§ 245.303. General requirements.
(a) For a corrective action required by this subchapter, the Department may do one or more of the following:
(1) Direct or order the responsible party to perform the corrective action.
(2) Perform the corrective action.
(3) Direct that the corrective action be performed by a third party.
(4) Seek other appropriate administrative or court ordered relief.
(b) For a corrective action required by this subchapter, the Department may collect or recover, from the responsible party, the Departments costs and expenses involved in taking corrective action in accordance with this subchapter, authorizing a third party to take corrective action under this subchapter and initiating cost recovery actions under this subchapter. The Department may collect the amount in the same manner as civil penalties are collected under section 1307(b) of the act (35 P. S. § 6021.1307(b)).
(c) For corrective actions required by this subchapter, it will be presumed as a rebuttable presumption of law in civil and administrative proceedings that a person who owns or operates an aboveground or underground storage tank system is liable, without proof of fault, negligence or causation, for damage, contamination or pollution within 2,500 feet of the perimeter of the site of a storage tank system containing or which contained a regulated substance of the type which caused the damage, contamination or pollution. The presumption may be overcome by clear and convincing evidence that the person so charged did not contribute to the damage, contamination or pollution.
(d) To overcome the presumption of liability established in subsection (c), the owner or operator shall affirmatively prove, by clear and convincing evidence, one of the following:
(1) The damage, contamination or pollution existed prior to the use of a storage tank system at the facility to contain an accumulation of regulated substances, as determined by surveys of the site and within 2,500 feet of the perimeter of the storage tank system or facility.
(2) An adjacent landowner refused to allow the owner or operator of a storage tank system at a new facility access to property within 2,500 feet of the perimeter of a storage tank facility to conduct a survey.
(3) The damage, contamination or pollution was not within 2,500 feet of the perimeter of a storage tank system.
(4) The owner or operator did not contribute to the damage, contamination or pollution.
(e) The Department may waive or combine one or more of the requirements in this subchapter based on:
(1) The nature, extent, type, volume or complexity of the release, including a release to a containment structure or facility that is shown to be liquid-tight.

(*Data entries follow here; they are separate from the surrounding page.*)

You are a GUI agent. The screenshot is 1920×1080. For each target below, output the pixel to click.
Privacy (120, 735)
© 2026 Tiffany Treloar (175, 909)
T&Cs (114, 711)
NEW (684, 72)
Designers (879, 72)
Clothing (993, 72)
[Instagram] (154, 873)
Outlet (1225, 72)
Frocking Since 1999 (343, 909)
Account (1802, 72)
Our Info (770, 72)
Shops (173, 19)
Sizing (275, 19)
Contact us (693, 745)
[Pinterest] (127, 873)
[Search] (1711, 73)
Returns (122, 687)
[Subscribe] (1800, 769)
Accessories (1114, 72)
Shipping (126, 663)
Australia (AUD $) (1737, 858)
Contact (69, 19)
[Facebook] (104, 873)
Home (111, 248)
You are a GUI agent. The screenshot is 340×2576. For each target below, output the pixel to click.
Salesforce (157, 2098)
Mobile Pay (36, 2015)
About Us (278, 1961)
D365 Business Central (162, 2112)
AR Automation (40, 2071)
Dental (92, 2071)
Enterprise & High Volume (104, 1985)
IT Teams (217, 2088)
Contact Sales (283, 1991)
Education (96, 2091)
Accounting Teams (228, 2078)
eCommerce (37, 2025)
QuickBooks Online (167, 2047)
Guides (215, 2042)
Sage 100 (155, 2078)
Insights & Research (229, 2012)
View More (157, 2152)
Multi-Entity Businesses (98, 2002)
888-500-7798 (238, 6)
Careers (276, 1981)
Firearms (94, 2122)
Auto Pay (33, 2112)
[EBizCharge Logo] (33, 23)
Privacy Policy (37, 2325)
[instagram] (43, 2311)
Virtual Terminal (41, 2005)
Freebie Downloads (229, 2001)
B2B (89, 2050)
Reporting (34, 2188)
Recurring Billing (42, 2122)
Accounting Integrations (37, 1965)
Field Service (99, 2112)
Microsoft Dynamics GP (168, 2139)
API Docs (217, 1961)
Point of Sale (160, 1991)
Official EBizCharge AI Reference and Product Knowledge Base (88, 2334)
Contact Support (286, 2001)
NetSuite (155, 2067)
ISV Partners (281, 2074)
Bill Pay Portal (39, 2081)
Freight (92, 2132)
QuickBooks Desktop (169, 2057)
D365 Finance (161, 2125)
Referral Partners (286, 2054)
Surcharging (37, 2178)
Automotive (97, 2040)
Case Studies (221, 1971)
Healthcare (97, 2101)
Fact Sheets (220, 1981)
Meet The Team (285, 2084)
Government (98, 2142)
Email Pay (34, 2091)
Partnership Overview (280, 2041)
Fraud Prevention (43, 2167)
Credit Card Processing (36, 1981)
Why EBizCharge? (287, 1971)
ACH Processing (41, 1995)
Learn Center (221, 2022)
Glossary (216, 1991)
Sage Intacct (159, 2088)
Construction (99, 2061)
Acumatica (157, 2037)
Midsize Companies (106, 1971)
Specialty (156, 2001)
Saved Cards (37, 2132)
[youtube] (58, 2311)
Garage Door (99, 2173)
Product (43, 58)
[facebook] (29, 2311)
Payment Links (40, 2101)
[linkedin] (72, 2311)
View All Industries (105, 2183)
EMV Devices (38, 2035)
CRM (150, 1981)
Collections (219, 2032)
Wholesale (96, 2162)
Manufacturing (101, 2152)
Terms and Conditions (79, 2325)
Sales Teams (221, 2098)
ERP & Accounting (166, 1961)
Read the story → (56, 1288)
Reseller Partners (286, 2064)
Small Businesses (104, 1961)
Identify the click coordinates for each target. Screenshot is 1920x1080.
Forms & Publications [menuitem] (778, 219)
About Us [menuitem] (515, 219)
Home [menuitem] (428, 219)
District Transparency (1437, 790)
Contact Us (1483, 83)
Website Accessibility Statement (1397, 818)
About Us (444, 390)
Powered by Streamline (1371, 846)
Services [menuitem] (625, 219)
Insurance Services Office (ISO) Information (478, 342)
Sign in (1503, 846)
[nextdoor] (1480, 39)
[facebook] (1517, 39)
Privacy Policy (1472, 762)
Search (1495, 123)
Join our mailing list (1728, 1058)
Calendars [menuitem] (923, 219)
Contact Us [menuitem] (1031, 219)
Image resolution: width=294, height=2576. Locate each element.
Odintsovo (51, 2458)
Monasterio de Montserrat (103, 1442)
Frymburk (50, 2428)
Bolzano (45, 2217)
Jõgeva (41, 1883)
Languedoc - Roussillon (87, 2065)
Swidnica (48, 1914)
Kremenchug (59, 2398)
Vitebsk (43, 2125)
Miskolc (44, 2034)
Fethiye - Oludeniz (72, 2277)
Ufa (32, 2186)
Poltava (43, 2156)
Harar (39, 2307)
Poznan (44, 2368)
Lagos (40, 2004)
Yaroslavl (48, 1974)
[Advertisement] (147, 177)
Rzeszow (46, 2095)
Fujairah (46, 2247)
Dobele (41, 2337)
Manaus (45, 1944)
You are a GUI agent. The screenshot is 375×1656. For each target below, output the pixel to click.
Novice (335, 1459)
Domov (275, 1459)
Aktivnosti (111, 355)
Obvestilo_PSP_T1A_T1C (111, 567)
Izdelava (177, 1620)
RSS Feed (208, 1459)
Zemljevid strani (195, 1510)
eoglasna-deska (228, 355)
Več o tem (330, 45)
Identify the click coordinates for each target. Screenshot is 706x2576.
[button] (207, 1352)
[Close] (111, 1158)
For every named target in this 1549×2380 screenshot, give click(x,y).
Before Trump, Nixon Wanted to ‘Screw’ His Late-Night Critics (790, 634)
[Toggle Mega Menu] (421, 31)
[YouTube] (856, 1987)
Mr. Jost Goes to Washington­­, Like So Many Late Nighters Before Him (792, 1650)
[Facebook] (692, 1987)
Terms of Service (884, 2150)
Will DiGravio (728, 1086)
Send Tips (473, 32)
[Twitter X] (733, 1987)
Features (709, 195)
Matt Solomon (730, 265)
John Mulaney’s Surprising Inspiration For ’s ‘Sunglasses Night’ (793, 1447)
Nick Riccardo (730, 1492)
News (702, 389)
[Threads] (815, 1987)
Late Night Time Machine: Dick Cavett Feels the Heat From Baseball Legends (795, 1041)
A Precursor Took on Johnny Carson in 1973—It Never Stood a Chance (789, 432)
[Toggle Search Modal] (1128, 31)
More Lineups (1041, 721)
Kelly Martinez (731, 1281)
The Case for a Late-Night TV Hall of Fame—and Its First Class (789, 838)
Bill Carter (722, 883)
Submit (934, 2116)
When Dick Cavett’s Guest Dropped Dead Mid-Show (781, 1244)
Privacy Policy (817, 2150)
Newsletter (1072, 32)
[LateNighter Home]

(2) The general characteristics of the site and the regulated substances which were released.
(3) The corrective action which occurred subsequent to the release.
(f) The Departments acceptance or approval of an interim remedial action, site characterization, site characterization report, remedial action plan, remedial action or remedial action completion report, does not constitute and may not be construed as a release from civil or criminal liability in an administrative, civil or criminal proceeding.
Source The provisions of this § 245.303 amended December 21, 2018, effective December 22, 2018, 48 Pa.B. 7875. Immediately preceding text appears at serial pages (331041) to (331042).
Cross References This section cited in 25 Pa. Code § 245.1 (relating to definitions); 25 Pa. Code § 245.310 (relating to site characterization report); 25 Pa. Code § 245.311 (relating to remedial action plan); and 25 Pa. Code § 245.313 (relating to remedial action completion report).